Brian and Janae Lautenschlager, the former Nadadore diver he married in December, left California for Fort Lauderdale in the fall.

"I think it's been good," Rick Earley said after seeing his son win a recent international meet in Madrid. "I talked to him about it a little bit and I'm glad he went. You have to go where the divers are to stay motivated."

Father and son are hardly the only divers in the relationship. Pomeroy, Brian's mother and Rick Earley's former wife, has spent the last 12 years as the diving coach at UC Irvine. Brian's sister, Wendy, was a diver at USC and now performs occasionally in commercials. A younger sister, Arika, just finished her freshman year as a diver at the University of Houston.

"My mom and dad coached me from the time I was 4 until I was maybe 13 or 14," Brian said. "From 13 to 18, I wasn't coached by my dad, which was probably pretty good because in those years kids are pretty obnoxious and I don't know how we'd be able to handle that. Then he coached me in college.

"He's the most mellow person I've met in my life, and I was one of the most intense back then. It worked out well because I'd be fired up to work out hard, and he'd calm me down."

The move to Fort Lauderdale marked the first real separation of father and son.

"Sometimes you can get in a rut, training in the same circumstances," Pomeroy said. "Sometimes you get as much as you can out of a certain coach. [Brian and his father] have a fantastic relationship. A lot of times, athletes just need different things.
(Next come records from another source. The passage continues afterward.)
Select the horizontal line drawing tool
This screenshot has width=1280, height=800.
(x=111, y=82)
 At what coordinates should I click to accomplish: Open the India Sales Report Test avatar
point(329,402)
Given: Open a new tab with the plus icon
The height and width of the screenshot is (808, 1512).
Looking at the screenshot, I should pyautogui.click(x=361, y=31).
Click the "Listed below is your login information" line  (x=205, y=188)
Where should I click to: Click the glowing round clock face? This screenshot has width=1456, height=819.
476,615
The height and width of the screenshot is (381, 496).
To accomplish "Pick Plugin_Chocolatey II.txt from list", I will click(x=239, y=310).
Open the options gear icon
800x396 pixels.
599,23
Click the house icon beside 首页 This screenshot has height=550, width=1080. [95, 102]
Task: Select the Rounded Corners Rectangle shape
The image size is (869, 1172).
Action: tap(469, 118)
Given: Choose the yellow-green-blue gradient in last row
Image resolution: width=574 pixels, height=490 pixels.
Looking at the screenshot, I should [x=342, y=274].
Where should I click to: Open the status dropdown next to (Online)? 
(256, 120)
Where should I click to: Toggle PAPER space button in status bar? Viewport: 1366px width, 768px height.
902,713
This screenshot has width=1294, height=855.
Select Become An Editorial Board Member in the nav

It was a good move just to get into a more intense environment and train with the best. It's something if you don't do, you'll never know what might have happened."

But that didn't make the move easy, Brian said.

"I always lived in California and I figured this is what I wanted to do. I decided I'd try it, because if I didn't go out I'd regret it. So we picked up everything and went."

In Fort Lauderdale, Earley trains daily with other divers who will be competing for the four Olympic berths--Dean Panaro, Kevin McMahon, Russ Bertram and Chris Mantilla.

Though platform is Earley's specialty, he has won his only national titles in synchronized diving and on the one-meter board. One-meter diving is not an Olympic event, but it gave him a competitive outlet when back and wrist injuries kept him off the platform.

At the Olympic trials, Thursday through Sunday, Earley will compete on both the three-meter springboard and the platform, which is 10 meters above the water, figuring he will have that much better a chance if someone else falters.

Only two divers will represent the United States in each event. Earley was fifth on the platform and seventh on the springboard at the national championships in April at Oxford, Ohio.